Tommy chewed at a bite of the pineapple chow. It was sweet, but the kick of lime juice and hot pepper followed soon after. He gulped his juice to cool his throat.
“That’s what he said.”
Otis raised his hands in the air, held them as far apart as he could.
“That’s the distance between what a white man says to a Negro and what he really means.”
Tommy knew this, of course. Hadn’t he lived twenty years in America already? His whole hustle— entertainment —was predicated on the idea that people had ulterior motives for hiring him.
When he dressed in those frayed clothes and played at the blues man or the jazz man or even the docile Negro, he knew the role bestowed a kind of power upon him. Give people what they expect and you can take from them all that you need. They won’t realize you’ve juiced them until they’re dry. Ma Att had essentially paid him to deliver a worthless item, hadn’t she? If he had to play the role of quasi-gangster to get paid, then so be it. He played the roles needed to enrich his bank account. But all this would sound criminal to Otis. Or demeaning. The man had an outsized opinion of dignity. Nobility didn’t pay well enough to make Tommy want the job.
“I’ll be real careful, Daddy.”
Otis Tester watched his son quietly. The rest of the dining room grew louder as more tables filled, but a kind of quiet, a bubble of reserve, surrounded their table. Otis was father to a twenty-year-old black boy who’d blithely explained he’d be going out to Flatbush, in the middle of the night, into the home of a white man. He might as well have told his father he planned to go wrestle a bear.
“When I left Oklahoma City,” Otis Tester said, “I rode on the railroads. Hobo’d all the way east.”
Not the first time, nor the five-hundredth time, Tommy Tester had heard this story. Tommy ate to keep from expressing his disappointment. Hadn’t Otis heard the most vital detail? Four hundred dollars.
“I avoided crossing Arkansas,” Otis continued. “Whether you were Negro, white, or a red man they were pretty rough on hoboing in Arkansas. They had chain gangs, you know. I went to East St. Louis, over to Evansville. I got taken off the train once in Decatur. I wasn’t making a direct route here. I was real young so I had the need to see much more than my final destination.”
Finally Otis Tester ate the macaroni pie, as if storytelling had sparked his appetite. He took one bite, chewed cautiously, but after he swallowed the first, he chomped down two more.
“Like I said, they took me off the train in Decatur. And that’s when it turned out I had to use my head.” Now he took the risk of a drink. The passion fruit juice clearly pleased him. He sipped slowly, then set the drink down. “I had to use this.”

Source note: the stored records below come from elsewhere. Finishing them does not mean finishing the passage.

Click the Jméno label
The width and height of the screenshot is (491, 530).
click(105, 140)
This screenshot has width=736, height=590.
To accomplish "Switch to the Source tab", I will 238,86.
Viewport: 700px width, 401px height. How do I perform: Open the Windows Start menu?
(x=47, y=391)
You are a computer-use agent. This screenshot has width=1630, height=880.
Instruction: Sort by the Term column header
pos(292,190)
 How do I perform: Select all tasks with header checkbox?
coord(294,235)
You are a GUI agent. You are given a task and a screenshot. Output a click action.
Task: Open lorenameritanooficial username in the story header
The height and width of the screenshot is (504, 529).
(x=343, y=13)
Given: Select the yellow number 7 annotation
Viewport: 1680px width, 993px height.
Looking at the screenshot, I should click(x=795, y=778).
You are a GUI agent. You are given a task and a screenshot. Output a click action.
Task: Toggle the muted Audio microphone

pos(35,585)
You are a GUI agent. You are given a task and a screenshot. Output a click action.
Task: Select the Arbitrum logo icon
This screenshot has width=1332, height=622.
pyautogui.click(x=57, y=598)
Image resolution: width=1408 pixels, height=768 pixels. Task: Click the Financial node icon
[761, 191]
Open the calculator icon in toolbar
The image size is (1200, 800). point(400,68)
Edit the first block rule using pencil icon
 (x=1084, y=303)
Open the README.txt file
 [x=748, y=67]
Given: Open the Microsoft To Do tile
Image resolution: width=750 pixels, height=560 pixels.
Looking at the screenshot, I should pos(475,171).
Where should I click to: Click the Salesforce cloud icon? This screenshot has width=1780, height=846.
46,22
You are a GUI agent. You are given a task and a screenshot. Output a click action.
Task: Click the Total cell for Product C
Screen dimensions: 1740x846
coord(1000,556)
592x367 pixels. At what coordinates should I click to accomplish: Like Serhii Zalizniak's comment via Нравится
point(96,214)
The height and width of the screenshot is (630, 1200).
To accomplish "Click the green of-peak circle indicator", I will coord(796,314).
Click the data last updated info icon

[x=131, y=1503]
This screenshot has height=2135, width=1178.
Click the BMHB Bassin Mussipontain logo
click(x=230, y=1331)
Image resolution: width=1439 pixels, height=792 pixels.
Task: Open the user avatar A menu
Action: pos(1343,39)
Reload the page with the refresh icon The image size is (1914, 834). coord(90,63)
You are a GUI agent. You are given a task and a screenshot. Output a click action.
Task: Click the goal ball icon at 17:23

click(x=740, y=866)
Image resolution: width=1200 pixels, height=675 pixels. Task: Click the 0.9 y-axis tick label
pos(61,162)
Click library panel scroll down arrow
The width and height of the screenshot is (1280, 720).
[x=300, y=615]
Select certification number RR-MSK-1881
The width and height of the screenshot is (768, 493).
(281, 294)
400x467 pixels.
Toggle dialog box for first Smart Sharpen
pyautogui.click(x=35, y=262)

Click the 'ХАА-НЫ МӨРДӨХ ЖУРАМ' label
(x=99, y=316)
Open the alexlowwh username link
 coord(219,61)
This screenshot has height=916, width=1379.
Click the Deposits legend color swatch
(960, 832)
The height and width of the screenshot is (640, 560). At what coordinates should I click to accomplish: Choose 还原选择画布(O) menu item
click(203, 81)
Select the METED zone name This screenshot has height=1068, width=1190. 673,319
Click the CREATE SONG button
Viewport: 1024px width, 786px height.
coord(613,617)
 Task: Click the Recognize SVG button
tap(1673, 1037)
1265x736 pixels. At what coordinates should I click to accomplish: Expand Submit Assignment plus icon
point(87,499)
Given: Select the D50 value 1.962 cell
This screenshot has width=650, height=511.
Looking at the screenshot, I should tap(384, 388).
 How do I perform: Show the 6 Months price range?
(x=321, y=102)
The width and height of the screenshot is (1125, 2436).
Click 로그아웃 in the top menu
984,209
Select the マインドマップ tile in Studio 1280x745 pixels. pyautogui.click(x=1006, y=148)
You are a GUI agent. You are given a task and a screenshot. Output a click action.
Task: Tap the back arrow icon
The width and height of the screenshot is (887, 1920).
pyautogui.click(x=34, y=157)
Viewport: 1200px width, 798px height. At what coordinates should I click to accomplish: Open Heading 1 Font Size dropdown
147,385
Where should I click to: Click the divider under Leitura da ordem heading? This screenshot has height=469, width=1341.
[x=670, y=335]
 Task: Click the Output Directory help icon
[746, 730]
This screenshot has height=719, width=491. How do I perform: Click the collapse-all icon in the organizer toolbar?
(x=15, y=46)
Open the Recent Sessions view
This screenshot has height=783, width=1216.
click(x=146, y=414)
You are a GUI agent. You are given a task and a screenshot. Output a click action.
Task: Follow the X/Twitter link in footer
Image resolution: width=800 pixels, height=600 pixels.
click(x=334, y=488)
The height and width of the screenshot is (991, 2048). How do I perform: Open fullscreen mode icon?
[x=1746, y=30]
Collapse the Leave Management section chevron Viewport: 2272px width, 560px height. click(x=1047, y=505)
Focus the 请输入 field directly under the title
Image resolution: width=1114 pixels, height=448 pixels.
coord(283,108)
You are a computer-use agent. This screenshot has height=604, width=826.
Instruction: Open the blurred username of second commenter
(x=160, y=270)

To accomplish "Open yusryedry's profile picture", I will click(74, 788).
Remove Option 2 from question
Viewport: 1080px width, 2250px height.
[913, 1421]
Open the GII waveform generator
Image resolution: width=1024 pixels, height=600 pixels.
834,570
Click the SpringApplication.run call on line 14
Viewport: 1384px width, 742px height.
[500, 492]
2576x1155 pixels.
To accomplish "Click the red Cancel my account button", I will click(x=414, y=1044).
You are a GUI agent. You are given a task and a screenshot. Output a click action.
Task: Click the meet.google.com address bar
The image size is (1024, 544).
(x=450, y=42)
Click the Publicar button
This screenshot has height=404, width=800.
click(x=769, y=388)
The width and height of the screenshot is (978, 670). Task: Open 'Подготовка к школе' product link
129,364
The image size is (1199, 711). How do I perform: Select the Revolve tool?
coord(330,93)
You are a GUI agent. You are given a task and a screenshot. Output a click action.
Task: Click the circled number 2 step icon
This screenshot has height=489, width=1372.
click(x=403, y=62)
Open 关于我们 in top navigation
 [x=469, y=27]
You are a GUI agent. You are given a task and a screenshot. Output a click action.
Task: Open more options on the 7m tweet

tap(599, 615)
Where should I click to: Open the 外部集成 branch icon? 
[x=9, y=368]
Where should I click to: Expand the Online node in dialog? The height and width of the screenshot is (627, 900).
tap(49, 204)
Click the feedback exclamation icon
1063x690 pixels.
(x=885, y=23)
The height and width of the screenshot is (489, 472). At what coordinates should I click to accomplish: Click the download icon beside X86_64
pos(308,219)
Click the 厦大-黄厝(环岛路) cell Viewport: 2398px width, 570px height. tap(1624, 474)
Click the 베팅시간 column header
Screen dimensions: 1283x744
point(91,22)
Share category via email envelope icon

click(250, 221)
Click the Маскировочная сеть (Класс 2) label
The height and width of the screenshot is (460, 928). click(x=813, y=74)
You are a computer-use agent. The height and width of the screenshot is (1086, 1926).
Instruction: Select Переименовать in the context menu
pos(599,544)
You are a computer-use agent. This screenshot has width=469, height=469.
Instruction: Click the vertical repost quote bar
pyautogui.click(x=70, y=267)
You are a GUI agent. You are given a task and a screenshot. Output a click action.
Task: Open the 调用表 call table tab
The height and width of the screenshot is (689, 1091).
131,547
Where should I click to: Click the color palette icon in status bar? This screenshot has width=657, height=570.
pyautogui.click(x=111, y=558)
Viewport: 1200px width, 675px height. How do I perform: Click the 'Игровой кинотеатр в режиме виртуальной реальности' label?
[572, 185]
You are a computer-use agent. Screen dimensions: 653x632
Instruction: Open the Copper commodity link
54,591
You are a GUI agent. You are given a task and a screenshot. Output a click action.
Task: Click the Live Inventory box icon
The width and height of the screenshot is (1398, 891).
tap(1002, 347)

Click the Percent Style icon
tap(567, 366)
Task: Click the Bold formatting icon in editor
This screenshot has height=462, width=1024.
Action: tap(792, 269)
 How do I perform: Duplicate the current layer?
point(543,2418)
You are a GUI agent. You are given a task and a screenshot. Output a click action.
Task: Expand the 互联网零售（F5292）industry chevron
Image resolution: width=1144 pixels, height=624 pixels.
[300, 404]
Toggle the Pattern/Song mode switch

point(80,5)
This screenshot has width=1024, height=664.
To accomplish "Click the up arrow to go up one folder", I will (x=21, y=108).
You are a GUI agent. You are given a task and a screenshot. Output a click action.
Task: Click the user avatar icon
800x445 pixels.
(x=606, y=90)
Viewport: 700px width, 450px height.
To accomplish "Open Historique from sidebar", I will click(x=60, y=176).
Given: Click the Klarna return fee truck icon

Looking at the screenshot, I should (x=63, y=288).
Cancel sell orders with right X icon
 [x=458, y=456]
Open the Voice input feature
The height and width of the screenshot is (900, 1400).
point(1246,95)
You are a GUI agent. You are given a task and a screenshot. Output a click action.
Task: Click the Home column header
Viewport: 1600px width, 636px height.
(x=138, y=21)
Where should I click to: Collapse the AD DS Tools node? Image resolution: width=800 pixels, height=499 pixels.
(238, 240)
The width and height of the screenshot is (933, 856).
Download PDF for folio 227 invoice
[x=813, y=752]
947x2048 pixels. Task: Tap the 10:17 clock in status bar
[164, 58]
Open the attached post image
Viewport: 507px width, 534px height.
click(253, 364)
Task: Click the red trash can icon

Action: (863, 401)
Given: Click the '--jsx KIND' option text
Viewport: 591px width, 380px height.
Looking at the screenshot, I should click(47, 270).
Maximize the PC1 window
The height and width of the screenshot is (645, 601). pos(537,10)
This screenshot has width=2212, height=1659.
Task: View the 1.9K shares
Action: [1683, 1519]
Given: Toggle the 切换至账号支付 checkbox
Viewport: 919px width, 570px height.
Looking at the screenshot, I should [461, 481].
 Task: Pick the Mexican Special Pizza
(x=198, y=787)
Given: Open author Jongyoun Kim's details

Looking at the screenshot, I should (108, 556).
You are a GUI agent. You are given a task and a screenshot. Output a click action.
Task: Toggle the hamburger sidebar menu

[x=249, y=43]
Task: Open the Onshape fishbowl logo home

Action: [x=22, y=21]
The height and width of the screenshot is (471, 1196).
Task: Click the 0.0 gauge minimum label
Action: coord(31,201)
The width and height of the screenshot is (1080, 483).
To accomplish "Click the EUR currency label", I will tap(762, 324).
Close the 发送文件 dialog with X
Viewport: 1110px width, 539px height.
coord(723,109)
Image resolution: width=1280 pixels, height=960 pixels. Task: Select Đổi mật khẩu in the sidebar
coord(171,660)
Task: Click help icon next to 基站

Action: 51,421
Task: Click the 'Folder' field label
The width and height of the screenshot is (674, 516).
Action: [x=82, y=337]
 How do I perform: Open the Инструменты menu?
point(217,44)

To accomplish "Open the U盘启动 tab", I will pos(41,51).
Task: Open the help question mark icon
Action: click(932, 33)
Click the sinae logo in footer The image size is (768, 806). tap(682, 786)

Otis Tester unbuttoned the top two buttons of his shirt right there in the dining room. Tommy stiffened, feeling like a five-year-old whose daddy was about to shame him in public. But before he could scold his father, or reach over and try to cover Otis’s exposed skin, the old man pulled something from around his neck. It was hanging there on a coarse string. He slipped it off and clutched it in one rough hand while he buttoned his shirt again. Tommy leaned forward trying to see what his dad held. Otis Tester extended his hand, opened it.